▸ Tasks to complete:
1. Copy the passage of the article on the EPA dispersant test starting at "The EPA was" and ending at "into the Gulf of Mexico.".
2. Write the next part of the article about the EPA's dispersant toxicity test, picking up after its final sentence.

▸ Excerpted passage:
★ ★ ★ ★
Limited Test Finds Dispersant Not Adding Toxicity To Oil, But Questions Remain

Limited Test Finds Dispersant Not Adding Toxicity To Oil, But Questions Remain

The combination of oil and dispersants is no more toxic to sea life than oil alone, the Environmental Protection Agency announced Monday after conducting a new, but very limited, round of tests.

The EPA was responding in part to concerns raised by some scientists that adding dispersant to oil has actually made the resulting mix more toxic than oil alone. BP applied almost 2 million gallons of dispersant to the oil its blown-out well spewed into the Gulf of Mexico.

But EPA's test, conducted on just two kinds of sea animals -- one species of shrimp, and one species of small fish -- only tested to see how much of a substance was necessary to kill them.

That means the experiment doesn't resolve concerns about long term effects -- or even medium-term effects. What happens when the shrimp or fish eat enough dispersed oil to make them sick, but not die? Or what about prolonged exposure? And what about the sea turtles?

Indeed, an agency spokesman e-mailed me: "This study focused on short-term, acute toxicological effects of oil and dispersant-oil mixtures. This study did not examine the mechanisms of toxicity. Oil ingestion was difficult to observe in the larval forms of both species used in this series of acute tests and signs of ingestion were not overtly apparent."

Similarly, the test doesn't resolve concerns that breaking up the oil into tiny droplets makes it more likely to enter the food chain -- a scenario that appears more likely now that scientists at Tulane University have found signs of an oil-and-dispersant mix under the shells of tiny blue crab larvae all over the Gulf of Mexico. A lot of larger sea animals eat crab larvae.

Here's what the EPA spokesman had to say about that: "The purpose of dispersant application is to disperse the oil into smaller droplets which facilitates biodegradation, remove floating oil from the surface, and thus reducing the volume of oil reaching important shoreline habitats like wetlands, marshes, beaches and estuaries. EPA has no evidence that dispersants are entering the food chain. The FDA, USDA and NOAA are continuing to investigate these issues."
★ ★ ★ ★
▸ Data shown:
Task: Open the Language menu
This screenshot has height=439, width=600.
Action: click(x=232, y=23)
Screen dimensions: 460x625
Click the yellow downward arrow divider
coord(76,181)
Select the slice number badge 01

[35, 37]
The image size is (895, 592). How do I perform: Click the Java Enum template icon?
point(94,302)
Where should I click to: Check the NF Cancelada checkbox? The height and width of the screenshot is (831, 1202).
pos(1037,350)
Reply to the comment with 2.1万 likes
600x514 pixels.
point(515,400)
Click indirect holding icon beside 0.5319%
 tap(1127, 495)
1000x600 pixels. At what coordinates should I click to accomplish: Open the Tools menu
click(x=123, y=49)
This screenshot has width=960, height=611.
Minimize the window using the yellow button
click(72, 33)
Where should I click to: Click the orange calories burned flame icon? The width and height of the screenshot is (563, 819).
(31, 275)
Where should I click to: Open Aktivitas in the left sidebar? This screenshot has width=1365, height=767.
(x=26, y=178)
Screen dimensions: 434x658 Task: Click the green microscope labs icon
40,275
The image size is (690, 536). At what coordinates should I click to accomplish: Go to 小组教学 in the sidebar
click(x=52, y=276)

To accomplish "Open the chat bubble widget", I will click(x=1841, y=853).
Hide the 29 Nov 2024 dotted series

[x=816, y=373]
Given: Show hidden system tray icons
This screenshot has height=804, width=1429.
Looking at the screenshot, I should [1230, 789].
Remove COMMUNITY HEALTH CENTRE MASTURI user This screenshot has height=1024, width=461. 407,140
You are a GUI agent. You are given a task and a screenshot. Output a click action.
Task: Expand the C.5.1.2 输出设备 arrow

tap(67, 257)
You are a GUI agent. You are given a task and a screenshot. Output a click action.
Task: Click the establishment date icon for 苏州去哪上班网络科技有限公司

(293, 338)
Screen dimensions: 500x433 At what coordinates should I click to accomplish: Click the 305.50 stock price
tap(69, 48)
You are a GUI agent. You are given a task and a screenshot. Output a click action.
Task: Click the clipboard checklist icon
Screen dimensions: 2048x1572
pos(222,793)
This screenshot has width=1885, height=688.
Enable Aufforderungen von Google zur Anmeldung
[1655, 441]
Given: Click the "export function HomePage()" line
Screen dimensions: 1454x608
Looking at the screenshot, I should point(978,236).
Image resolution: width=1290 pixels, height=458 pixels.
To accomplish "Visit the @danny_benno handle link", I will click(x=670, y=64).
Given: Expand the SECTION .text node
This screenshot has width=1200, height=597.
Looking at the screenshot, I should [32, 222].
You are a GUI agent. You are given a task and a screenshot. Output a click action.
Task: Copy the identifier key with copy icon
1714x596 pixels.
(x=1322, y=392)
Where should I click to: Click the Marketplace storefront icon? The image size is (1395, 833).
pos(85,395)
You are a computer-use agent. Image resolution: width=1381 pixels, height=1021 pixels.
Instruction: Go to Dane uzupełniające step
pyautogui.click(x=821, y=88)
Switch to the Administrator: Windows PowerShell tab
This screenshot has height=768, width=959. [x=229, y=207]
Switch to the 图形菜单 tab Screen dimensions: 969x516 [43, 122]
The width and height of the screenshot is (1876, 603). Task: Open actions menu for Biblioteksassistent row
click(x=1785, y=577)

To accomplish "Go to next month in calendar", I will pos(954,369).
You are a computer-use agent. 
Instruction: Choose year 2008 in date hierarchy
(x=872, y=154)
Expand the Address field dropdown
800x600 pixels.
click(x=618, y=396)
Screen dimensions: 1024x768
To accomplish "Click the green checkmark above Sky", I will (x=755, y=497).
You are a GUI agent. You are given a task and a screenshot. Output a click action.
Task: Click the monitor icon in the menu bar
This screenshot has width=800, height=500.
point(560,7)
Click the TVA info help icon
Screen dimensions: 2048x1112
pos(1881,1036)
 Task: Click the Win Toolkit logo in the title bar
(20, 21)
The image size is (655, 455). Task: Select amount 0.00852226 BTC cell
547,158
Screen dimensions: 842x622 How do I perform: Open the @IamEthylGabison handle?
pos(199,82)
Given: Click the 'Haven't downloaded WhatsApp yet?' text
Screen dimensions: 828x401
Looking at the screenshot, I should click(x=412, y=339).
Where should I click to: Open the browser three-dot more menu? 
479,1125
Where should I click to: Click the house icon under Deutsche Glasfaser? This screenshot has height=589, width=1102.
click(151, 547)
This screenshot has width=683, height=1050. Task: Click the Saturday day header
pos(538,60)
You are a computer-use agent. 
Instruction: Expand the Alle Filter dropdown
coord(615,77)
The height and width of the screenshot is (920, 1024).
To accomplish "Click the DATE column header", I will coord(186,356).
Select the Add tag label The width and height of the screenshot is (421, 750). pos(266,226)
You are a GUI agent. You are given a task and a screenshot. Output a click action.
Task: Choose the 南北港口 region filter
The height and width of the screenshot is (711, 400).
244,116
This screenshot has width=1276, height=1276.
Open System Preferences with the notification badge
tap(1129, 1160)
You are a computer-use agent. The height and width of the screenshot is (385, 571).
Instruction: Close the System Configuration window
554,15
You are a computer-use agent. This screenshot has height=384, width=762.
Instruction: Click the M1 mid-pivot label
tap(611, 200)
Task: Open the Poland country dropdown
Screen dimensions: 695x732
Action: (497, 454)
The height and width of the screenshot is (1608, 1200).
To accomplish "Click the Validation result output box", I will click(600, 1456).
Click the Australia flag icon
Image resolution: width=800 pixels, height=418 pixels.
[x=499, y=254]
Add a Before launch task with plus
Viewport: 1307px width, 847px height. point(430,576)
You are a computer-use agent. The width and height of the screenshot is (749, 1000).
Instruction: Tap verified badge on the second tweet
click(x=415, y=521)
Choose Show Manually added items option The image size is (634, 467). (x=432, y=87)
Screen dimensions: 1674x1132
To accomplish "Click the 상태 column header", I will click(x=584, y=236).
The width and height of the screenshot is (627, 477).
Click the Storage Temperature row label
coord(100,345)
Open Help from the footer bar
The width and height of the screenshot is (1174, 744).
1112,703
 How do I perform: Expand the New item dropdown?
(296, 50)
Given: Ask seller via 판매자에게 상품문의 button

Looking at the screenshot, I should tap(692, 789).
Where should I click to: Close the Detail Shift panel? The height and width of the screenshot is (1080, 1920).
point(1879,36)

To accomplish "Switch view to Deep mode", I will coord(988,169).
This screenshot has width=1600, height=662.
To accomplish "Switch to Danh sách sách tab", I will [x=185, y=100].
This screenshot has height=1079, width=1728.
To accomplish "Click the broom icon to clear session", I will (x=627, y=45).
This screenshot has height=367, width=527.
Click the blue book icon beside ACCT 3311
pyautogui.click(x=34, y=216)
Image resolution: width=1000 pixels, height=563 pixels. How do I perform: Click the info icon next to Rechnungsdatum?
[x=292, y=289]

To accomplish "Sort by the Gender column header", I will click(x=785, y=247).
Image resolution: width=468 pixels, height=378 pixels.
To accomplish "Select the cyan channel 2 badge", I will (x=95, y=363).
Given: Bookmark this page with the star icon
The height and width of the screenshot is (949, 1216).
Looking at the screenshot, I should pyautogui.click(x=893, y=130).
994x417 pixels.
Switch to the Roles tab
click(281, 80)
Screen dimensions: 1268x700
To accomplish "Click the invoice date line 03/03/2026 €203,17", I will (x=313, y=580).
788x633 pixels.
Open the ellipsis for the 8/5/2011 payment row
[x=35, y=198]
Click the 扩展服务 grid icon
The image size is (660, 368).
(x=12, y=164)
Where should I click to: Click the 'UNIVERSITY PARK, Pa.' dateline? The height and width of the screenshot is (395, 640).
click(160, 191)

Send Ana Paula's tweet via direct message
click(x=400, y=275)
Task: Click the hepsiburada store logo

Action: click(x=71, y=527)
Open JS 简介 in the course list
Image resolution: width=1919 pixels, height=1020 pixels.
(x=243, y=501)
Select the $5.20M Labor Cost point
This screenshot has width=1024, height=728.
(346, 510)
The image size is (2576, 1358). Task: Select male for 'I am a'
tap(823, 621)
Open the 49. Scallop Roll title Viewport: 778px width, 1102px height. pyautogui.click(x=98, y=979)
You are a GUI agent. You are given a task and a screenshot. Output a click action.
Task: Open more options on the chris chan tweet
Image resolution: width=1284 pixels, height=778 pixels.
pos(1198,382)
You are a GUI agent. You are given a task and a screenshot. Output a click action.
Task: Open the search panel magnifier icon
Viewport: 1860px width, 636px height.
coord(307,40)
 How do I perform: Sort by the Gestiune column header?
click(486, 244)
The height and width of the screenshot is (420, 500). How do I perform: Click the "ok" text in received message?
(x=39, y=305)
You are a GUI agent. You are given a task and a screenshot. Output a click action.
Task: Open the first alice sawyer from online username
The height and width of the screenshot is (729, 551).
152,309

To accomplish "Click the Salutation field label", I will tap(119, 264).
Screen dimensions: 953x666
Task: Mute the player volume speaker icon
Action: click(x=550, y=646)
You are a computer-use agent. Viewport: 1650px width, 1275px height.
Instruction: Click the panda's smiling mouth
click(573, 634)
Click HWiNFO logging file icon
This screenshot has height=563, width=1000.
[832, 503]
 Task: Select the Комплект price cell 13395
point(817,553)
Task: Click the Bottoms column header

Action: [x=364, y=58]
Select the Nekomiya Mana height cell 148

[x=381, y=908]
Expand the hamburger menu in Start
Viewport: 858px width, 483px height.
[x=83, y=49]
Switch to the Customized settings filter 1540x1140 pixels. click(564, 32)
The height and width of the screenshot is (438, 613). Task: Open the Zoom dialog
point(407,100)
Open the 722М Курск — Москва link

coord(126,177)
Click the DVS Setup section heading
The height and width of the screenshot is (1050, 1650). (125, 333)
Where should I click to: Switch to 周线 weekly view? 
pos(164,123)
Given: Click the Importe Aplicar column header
★ ★ ★ ★
▸ Numbered responses:
1.
The EPA was responding in part to concerns raised by some scientists that adding dispersant to oil has actually made the resulting mix more toxic than oil alone. BP applied almost 2 million gallons of dispersant to the oil its blown-out well spewed into the Gulf of Mexico.

2.
The test called for oil and dispersant to be mixed energetically, but it didn't necessarily recreate the mixing that took place in this spill, where the dispersant was being pumped directly into into a geyser of intensely hot crude oil and gas shooting into frigid water under 7000 pound per square inch of pressure.

Susan Shaw, the director of the Marine Environmental Research Institute and the leader of a group of scientists concerned about the oil-dispersant mix, called Monday's announcement by the EPA "a defensive move to make them look in control." It was the Coast Guard, not the EPA, that called the shots when it came to dispersant application.

She said testing two species is not enough. "There are at least 15.000 marine species in the Gulf that could be impacted by the dispersed oil."

And she noted that the EPA completely failed to address the concern that dispersants can increase the uptake of oil by organisms, because the same properties that allow them to disperse oil also make it easier for them to move through cell walls and other protective barriers.

The EPA test involved mixtures of Lousiana Sweet Crude oil and eight dispersants, including Corexit 9500A. BP applied 1.8 million gallons of Corexit as part of its spill response. The test did find that one dispersant, Nokomis 3-AA, when mixed with oil was more toxic than oil itself. That dispersant was not used on the Gulf spill.

"EPA recognizes that dispersant usage is an environmental tradeoff not to be taken lightly," said Paul Anastas, EPA's assistant administrator for research and development. But, he said: "The good thing about the current scenario is we are seeing the oil in a place where it can be biodegraded by the natural biodegrading process that takes place."